BOTHELL, WA--(Marketwired - Apr 6, 2016) - Silicon Mechanics, a leading provider of servers, storage and high-performance computing solutions to the world's most innovative organizations, today announced the recipients of its fifth annual Research Cluster Grant (RCG): the University of New Orleans and the University of California, Merced. Each grant awardee will receive a High-Performance Computing (HPC) cluster with the latest high-performance processing and GPU technologies, valued at over $100,000 for use in demonstrated research purposes going forward. This is the second year that Silicon Mechanics has made the award to two institutions.

Since 2012, when Silicon Mechanics initiated the RCG, the program has extended its reach considerably, providing over $500,000 worth of much needed technology advancements to universities and institutions where access to important research funding to acquire high-performance computing technology has become more difficult in recent years.

"Being part of a program which provides cluster technology to help positively impact research efforts is why we started this five years ago. Providing a solution to these universities where access to high-performance computing was either limited, outdated or was not previously available is ultimately what the RCG is all about," said Art Mann, Silicon Mechanics' Sr. Director, Life Sciences Practice. "Knowing we are helping to advance collaboration between university departments and researchers, and being able to look down the road at the advancements and findings these institutions are targeting is very exciting."

"We are happy to continue to support this program and provide the universities with leading EDR 100Gb/s InfiniBand interconnect technology," said Scot Schultz, director of HPC and technical computing at Mellanox Technologies. "The Research Cluster Grant supports HPC education with technologies that are state-of-the-art and also provides a spring-board for enhancing skills that are in high demand in the industry."

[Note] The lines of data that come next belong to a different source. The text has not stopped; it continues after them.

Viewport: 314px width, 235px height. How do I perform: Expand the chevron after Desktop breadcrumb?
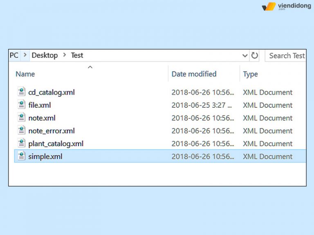[x=65, y=55]
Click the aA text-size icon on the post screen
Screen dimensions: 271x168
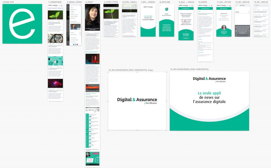click(x=96, y=6)
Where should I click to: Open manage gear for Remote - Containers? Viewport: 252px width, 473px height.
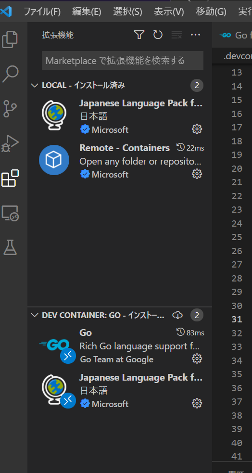[x=197, y=174]
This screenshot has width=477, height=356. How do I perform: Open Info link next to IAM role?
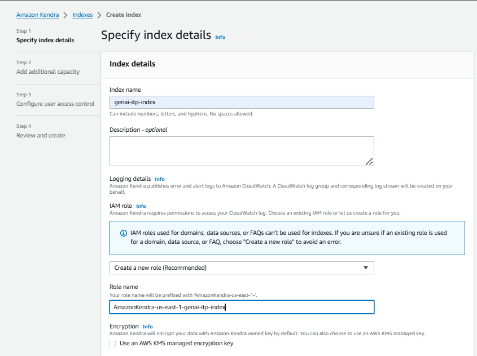(x=141, y=206)
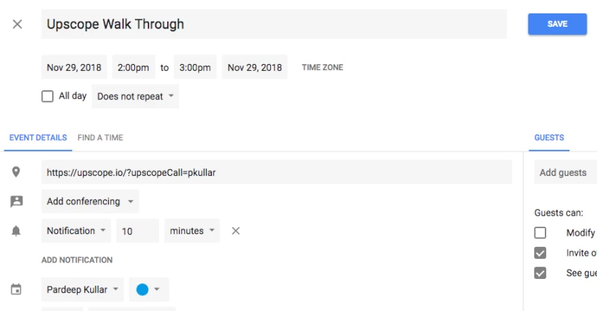
Task: Select the Guests tab
Action: [x=549, y=138]
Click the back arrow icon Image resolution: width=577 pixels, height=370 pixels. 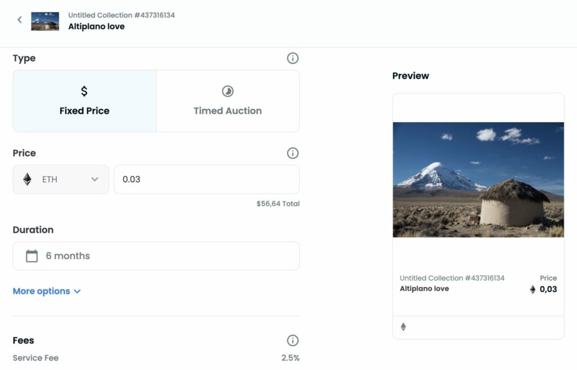tap(20, 20)
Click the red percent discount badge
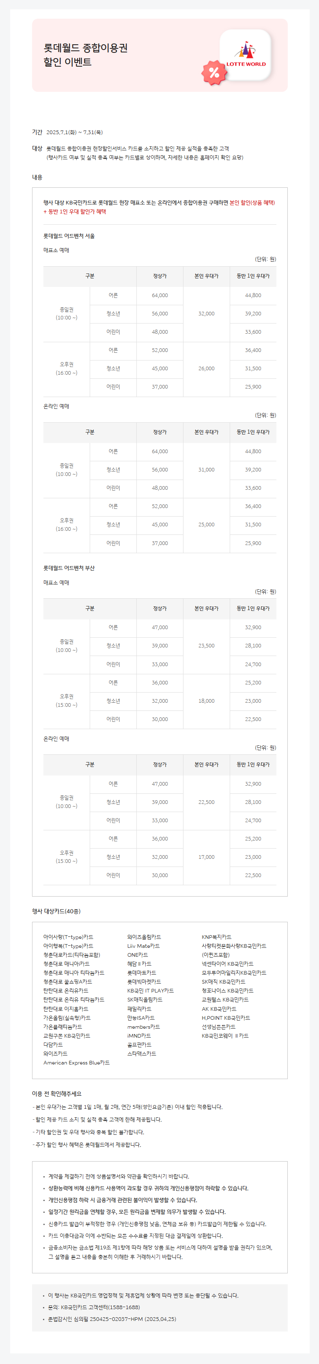319x1364 pixels. tap(214, 73)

At the University of New Orleans, the HPC cluster will be used to build on the strengths of the medicinal chemistry, cyber security, advanced materials design, information assurance and computational biology programs featured at the university. The HPC equipment will improve research in: big data analytical methods for cyber security and digital forensic purposes, the development of GPU-accelerated tools for computational chemistry, cyber-security and bioinformatics and university resources using dockers and containers to solve scientific problems.